**Pointing records for screenshots and pages**
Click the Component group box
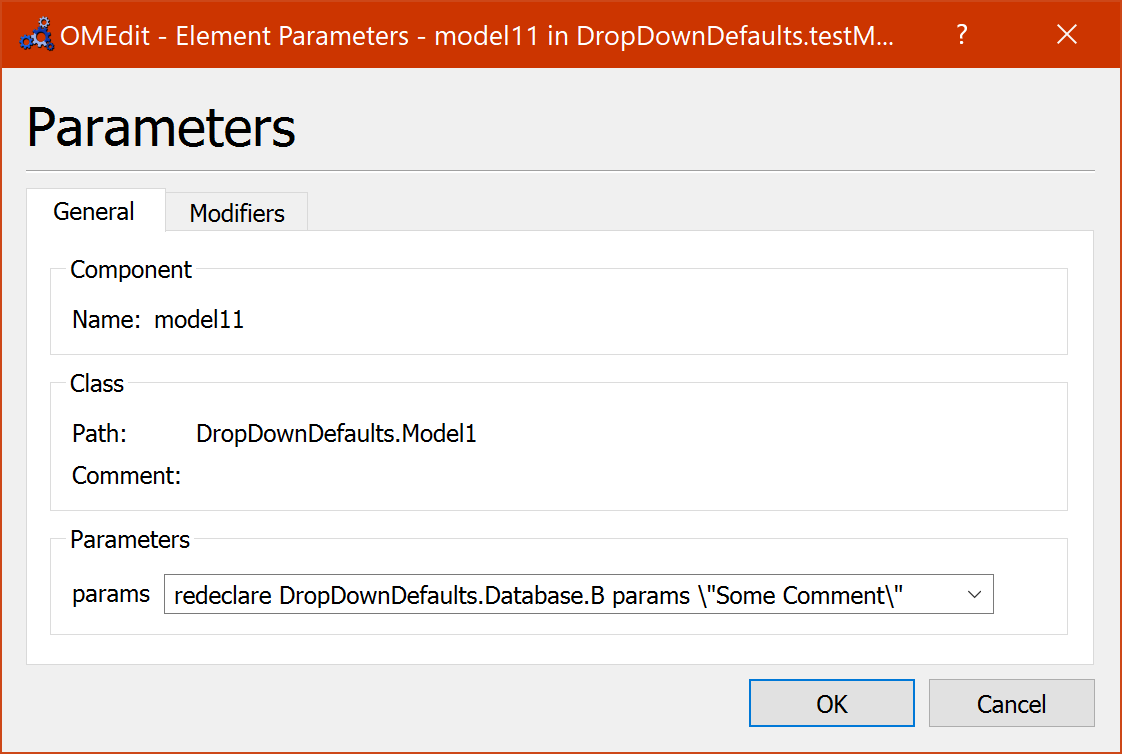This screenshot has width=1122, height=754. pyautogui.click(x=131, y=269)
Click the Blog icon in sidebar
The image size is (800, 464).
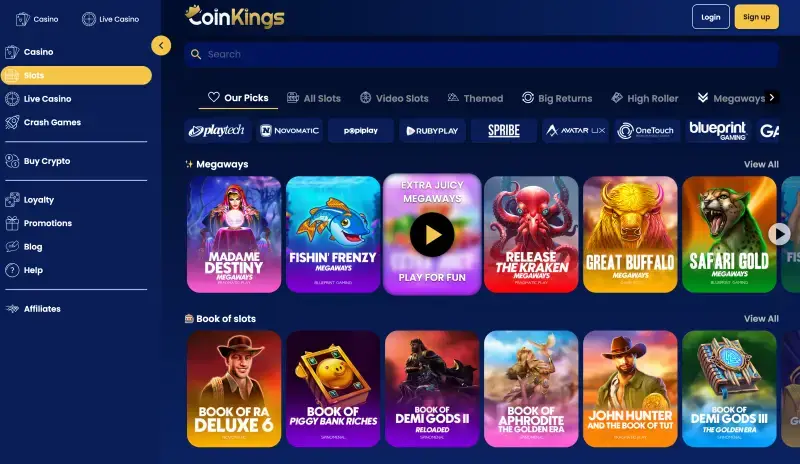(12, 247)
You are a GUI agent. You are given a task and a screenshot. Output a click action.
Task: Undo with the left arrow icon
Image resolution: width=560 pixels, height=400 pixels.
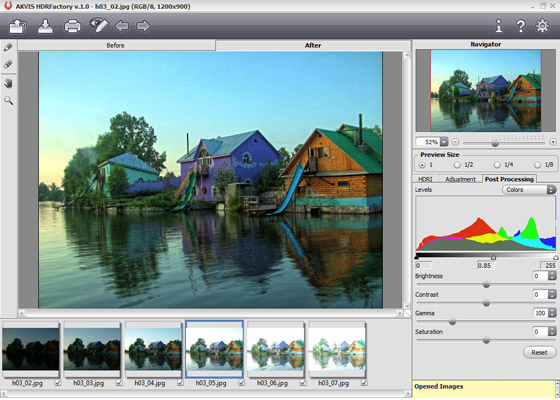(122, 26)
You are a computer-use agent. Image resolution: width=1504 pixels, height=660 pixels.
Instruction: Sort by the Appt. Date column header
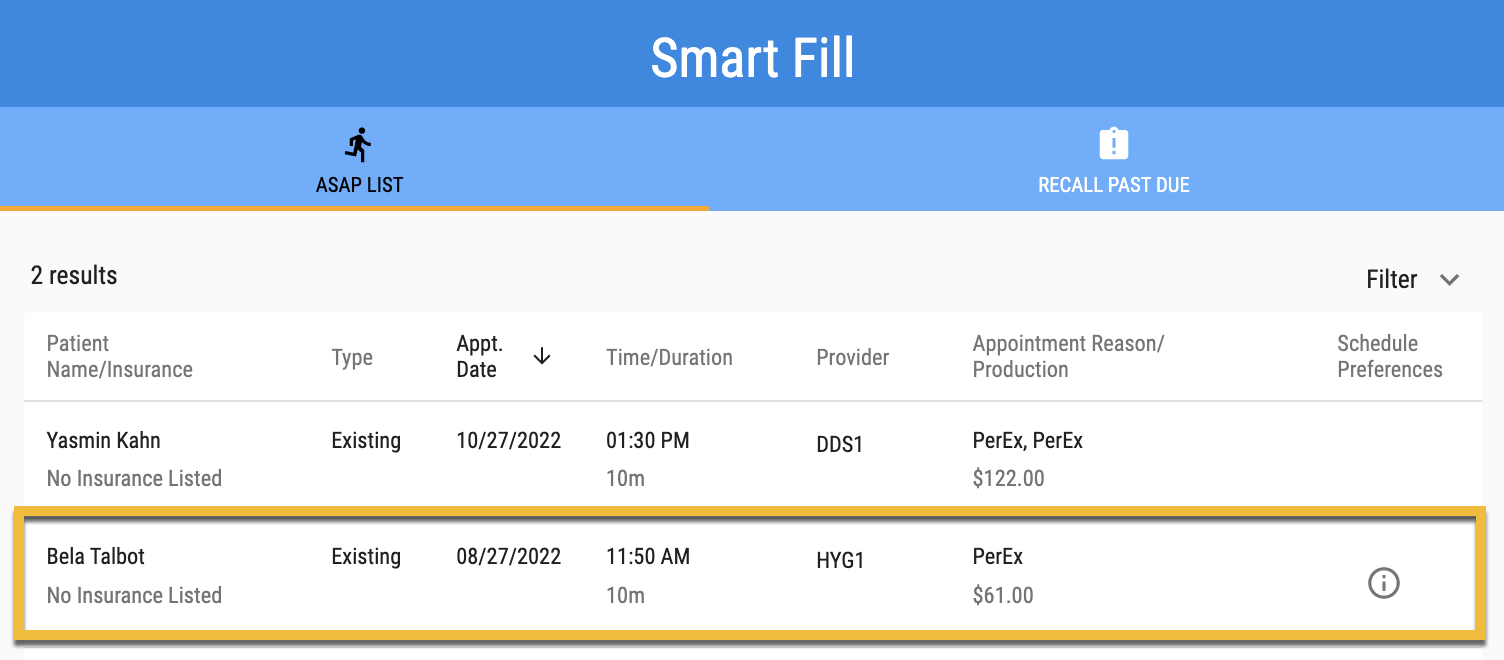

**Objective**
Reproduce every line of the items above word for word, omitting the pictures.

**Reply**
Click the Component group box
This screenshot has width=1122, height=754. pyautogui.click(x=131, y=269)
Click the Blog icon in sidebar
The image size is (800, 464).
(12, 247)
You are a GUI agent. You are given a task and a screenshot. Output a click action.
Task: Undo with the left arrow icon
Image resolution: width=560 pixels, height=400 pixels.
(122, 26)
You are a computer-use agent. Image resolution: width=1504 pixels, height=660 pixels.
Instruction: Sort by the Appt. Date column header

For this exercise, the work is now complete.